We dead-ended at a small town along a railroad line. While at first glance this was a sleepy town, it featured an espresso shop and an art gallery. Surprisingly urbane, if not urban. Unfortunately, I was not in need of coffee or art. What I needed was gasoline, which I suppose makes me no different from the rest of the country. My own lack of energy independence was more urgent, however, and Jason and I looked at each other, trying to guess which direction looked more civilized and might have a gas pump nearby.
We turned left, and immediately Jason spied an Obama field office.
We couldn't find a gas station, but we could find a field office.
Ground game, indeed!
We parked in one of the two remaining gravel parking spaces in front of the little shack... the spaces remaining because they were pretty much under water from hours of rain. Inside was a campaign center that was much better equipped with Obama chum- t-shirts, buttons, bumper stickers- than our typically depleted office in exurban Canton.

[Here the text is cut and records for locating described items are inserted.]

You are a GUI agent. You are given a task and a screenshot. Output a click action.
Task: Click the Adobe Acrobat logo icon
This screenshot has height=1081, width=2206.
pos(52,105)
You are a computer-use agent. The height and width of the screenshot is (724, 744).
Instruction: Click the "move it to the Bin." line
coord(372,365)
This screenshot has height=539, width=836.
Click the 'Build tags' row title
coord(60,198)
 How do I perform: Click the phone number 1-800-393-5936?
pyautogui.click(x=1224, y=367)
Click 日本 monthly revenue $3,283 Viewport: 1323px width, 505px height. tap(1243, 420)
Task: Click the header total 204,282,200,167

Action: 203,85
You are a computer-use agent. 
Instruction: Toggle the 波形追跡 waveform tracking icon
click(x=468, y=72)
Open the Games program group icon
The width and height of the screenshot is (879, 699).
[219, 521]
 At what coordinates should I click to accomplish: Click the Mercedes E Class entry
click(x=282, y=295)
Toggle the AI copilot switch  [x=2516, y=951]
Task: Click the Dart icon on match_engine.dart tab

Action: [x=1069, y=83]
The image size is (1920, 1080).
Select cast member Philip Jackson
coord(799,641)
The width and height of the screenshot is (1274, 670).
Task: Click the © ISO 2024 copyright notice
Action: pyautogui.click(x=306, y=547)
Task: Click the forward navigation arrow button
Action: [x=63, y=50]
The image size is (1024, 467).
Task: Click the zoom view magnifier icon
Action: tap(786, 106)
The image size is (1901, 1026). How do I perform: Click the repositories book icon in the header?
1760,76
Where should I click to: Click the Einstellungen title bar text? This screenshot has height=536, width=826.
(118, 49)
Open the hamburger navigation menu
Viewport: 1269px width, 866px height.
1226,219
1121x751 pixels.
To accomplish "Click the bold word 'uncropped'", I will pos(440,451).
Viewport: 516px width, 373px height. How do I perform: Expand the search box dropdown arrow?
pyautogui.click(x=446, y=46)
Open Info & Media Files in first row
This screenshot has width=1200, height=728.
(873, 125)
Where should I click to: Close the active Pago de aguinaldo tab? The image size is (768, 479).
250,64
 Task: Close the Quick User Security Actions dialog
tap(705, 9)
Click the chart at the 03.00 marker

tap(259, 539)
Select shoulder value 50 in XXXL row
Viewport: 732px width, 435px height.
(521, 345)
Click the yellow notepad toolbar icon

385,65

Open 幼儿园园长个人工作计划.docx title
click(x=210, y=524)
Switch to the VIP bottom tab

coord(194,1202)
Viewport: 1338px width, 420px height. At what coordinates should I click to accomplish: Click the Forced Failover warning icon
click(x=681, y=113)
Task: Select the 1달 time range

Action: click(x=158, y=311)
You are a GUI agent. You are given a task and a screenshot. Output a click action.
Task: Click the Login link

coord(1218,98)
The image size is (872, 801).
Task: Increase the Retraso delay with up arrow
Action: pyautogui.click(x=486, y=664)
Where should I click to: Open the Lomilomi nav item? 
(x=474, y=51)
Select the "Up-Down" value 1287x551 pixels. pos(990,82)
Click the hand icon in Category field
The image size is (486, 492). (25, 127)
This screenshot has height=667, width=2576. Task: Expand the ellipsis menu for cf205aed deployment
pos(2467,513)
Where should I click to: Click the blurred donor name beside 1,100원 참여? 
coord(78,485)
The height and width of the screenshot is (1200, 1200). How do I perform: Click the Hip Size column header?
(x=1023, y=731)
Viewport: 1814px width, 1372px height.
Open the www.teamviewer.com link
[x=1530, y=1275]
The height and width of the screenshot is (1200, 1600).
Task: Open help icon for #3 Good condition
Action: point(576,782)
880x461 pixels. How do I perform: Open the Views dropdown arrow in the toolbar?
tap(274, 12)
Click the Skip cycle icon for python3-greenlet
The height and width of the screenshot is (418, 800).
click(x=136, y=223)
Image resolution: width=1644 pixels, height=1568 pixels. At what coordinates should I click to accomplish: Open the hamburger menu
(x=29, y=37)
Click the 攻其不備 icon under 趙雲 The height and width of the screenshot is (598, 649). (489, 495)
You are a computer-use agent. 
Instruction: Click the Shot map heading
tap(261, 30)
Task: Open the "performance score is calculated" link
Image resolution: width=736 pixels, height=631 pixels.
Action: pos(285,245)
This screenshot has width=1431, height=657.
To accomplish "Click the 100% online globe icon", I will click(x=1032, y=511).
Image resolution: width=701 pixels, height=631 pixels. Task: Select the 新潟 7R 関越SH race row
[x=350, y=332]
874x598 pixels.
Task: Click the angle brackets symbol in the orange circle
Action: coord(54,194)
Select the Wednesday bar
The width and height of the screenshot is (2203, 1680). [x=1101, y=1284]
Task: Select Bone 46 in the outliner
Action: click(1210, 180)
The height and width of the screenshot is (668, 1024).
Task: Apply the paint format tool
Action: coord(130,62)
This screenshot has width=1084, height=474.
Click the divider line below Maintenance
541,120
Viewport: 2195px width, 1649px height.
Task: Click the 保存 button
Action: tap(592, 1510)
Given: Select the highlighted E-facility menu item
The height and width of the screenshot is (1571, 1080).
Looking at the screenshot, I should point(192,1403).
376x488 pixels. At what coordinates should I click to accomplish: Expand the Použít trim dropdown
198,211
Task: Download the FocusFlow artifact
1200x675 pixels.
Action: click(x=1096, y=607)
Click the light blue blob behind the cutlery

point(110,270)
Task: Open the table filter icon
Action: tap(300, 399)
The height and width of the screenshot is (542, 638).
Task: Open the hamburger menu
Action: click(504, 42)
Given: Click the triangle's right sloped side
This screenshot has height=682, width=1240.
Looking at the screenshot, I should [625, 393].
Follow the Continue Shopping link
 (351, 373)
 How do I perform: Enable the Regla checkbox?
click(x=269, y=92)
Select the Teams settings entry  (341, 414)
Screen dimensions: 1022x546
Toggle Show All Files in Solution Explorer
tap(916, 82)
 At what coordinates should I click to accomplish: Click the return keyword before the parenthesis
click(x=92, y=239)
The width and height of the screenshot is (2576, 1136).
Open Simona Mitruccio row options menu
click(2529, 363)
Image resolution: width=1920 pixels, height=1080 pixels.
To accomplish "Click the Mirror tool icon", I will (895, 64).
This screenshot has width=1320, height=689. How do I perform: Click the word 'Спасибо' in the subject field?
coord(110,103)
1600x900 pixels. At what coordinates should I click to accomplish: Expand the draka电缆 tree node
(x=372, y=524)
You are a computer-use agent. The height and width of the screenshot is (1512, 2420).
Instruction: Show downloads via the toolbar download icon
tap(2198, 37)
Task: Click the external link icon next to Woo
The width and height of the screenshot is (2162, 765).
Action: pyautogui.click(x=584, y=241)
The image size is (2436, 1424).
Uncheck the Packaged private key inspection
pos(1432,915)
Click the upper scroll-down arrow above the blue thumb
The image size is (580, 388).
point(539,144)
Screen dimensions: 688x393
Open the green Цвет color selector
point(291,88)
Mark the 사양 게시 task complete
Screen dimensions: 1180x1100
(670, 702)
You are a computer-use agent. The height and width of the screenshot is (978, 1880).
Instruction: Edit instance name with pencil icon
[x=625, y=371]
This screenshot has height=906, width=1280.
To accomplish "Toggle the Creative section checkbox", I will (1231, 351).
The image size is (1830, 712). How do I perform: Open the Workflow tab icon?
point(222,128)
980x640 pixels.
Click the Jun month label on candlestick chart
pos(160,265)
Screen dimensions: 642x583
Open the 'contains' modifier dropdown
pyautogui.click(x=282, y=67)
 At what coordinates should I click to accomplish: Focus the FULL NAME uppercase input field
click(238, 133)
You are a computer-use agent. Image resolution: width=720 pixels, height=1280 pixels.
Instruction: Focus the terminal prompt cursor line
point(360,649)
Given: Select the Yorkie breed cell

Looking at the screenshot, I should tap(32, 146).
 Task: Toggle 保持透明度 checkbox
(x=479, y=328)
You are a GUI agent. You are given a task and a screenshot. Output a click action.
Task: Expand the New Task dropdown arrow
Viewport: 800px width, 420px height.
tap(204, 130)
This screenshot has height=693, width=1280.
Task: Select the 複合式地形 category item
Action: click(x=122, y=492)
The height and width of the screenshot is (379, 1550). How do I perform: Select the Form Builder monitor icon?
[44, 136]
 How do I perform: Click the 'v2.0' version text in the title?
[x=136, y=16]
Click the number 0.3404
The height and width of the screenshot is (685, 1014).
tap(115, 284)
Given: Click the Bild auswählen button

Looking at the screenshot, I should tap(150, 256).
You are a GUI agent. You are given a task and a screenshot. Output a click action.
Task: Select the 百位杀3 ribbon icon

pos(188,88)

I identified myself as a fellow campaigner and asked where I could find the nearest gas station. The older gentleman behind the able cocked his head and assumed a bemused expression. This could not be good.
"That would probably be in Sawyer," he said. Go left out the door, and it's two stoplights down."
"About 8 miles," he continued.
I didn't know if we'd make it but, I figured, we at least knew who to call for help if my car sputtered out along the way. As we followed the train tracks we saw pizza places, banks, more art galleries... how on earth did anyone drive to any of these places without gas? We reached the second light (which was only about four miles down, not eight) and turned right. There, clustered around the next exit on 94, were your typical assortment of gas stations and fast food.
Hyperbolic lesson of the day on Obama's ground game: there are more field offices than gas stations in Michigan.